Emails, notes, academic reading texts, memorandums from various Ministries of Education, teacher appraisals, job descriptions, CVs, strategic plans, school accreditation documents, the odd poem from my desk, a light novel, the occasional can’t-be-put-down paperback, photography – gardening – recipes – interior decoration – art catalogues were the bread and butter of much of my reading over the last ten years, and mostly in English.
This beautiful time in my life has given me a summer to re-read a few of my old haunts from my book shelves and take deep dives into some new and wonderful prose and poetry from around the world and close to home. In the three months of summer, I stayed home, mostly, and read, read and then read some more. It has been the most wonderful holiday present to myself. I have had an opportunity to look inwards with the desire to understand what makes us human and so what may cause us to act in ways that dehumanise us so that we are no longer animal or vegetable. We become nothing.

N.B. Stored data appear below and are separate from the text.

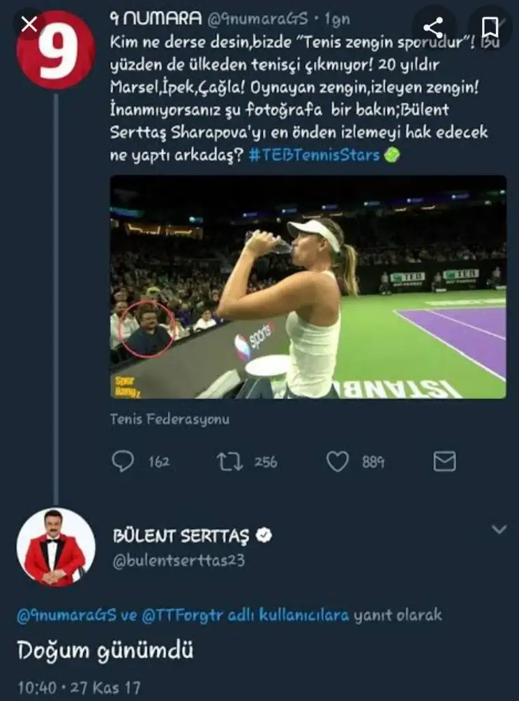Expand the chevron menu on Bülent's reply
The width and height of the screenshot is (519, 701).
point(499,529)
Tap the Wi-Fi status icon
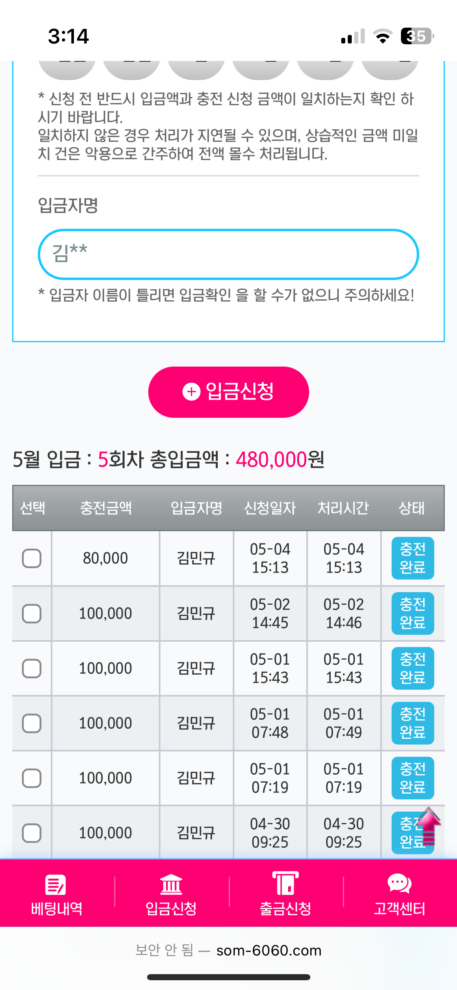Screen dimensions: 457x990 (382, 36)
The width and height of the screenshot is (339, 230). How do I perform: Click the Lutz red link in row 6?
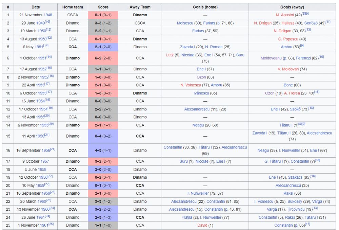pos(170,55)
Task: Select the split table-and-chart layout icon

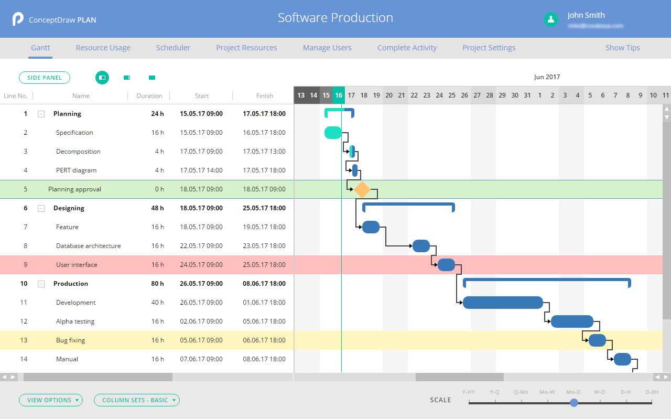Action: pos(102,78)
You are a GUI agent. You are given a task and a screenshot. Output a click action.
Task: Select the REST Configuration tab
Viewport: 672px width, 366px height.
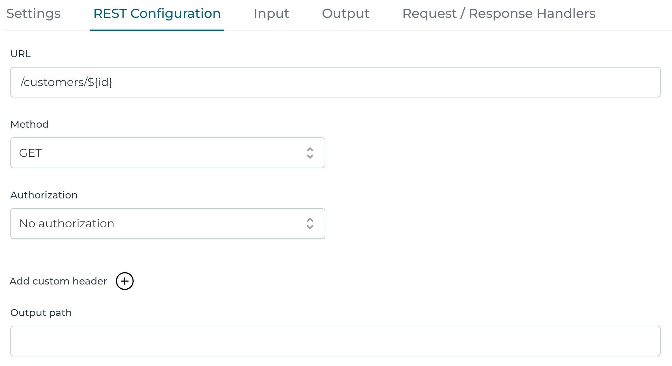tap(156, 14)
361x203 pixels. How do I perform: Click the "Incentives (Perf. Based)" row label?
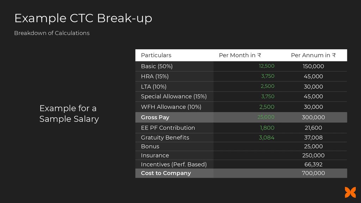click(x=174, y=165)
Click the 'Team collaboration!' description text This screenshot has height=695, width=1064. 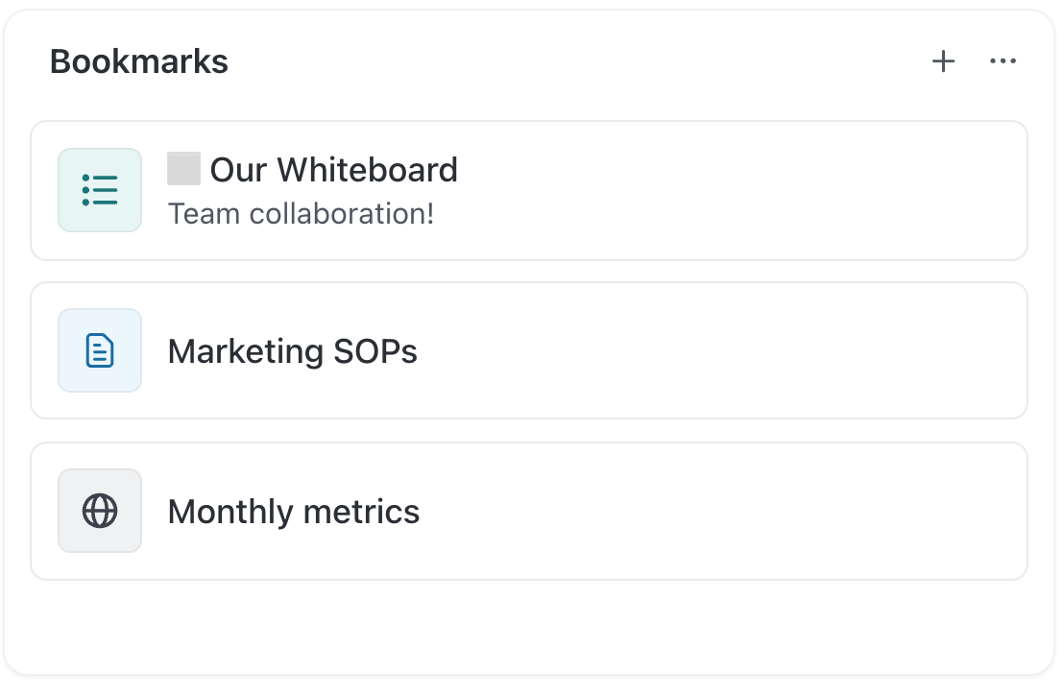301,213
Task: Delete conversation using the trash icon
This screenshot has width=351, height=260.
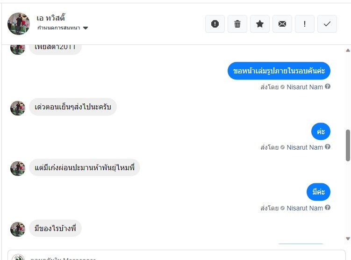Action: [237, 24]
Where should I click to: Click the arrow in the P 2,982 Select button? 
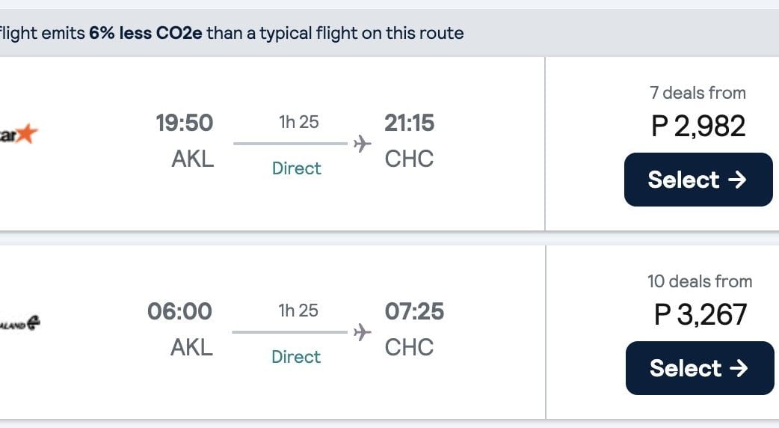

I have been moved, once more, as I remember 30 years ago in Kigali, Rwanda, when reading Our Lady of the Nile by Scholastique Mukasonga, or the Nigerian Ayobami Adebayo, A Spell of Good Things and Stay with Me. I was online with Nana Darkoa Sekyiamah as she talked and answered questions around her ground breaking work of over a decade in The Sex Lives of African Women. The 2021 Nobel Laureate, Abdulrazak Gurnah’s Memory of Departure weaves together several beautiful and searing stories of the lives of those, still today, torn apart and brought together under colonial and neo-colonial rule. Pam Walters’ Demerara Sugar takes me home to the plantation life of the 1960s as I interweave her memoir, with the rich and lyrical poetry of Grace Nichols in The Fat Black Woman’s Poems, so reminiscent of women in Guyana and the diaspora. Derek Walcott, St. Lucia’s 1992 Nobel Laureate, sits on my beside table in the form of his Selected Poems. Sisonke Msimang’s Always Another Country, speaks to all of us who have moved too many times perhaps but hold onto family, the people, music, food and the vibes of our homelands. On Black Sisters’ Street by Chika Unigwe reminded me of the many winters I spent around the Gare in Luxembourg, handing out condoms, gels and wipes to the sex workers, leaving my day job as Principal at an international school every Wednesday or Thursday evening. That evening job, volunteering, was one of the most rewarding I have had; walking the late hours of the night among courageous women and mothers whose lives tell so much, untold and unwritten. Many of them remain in my heart as some ‘sisters’ I have most admired.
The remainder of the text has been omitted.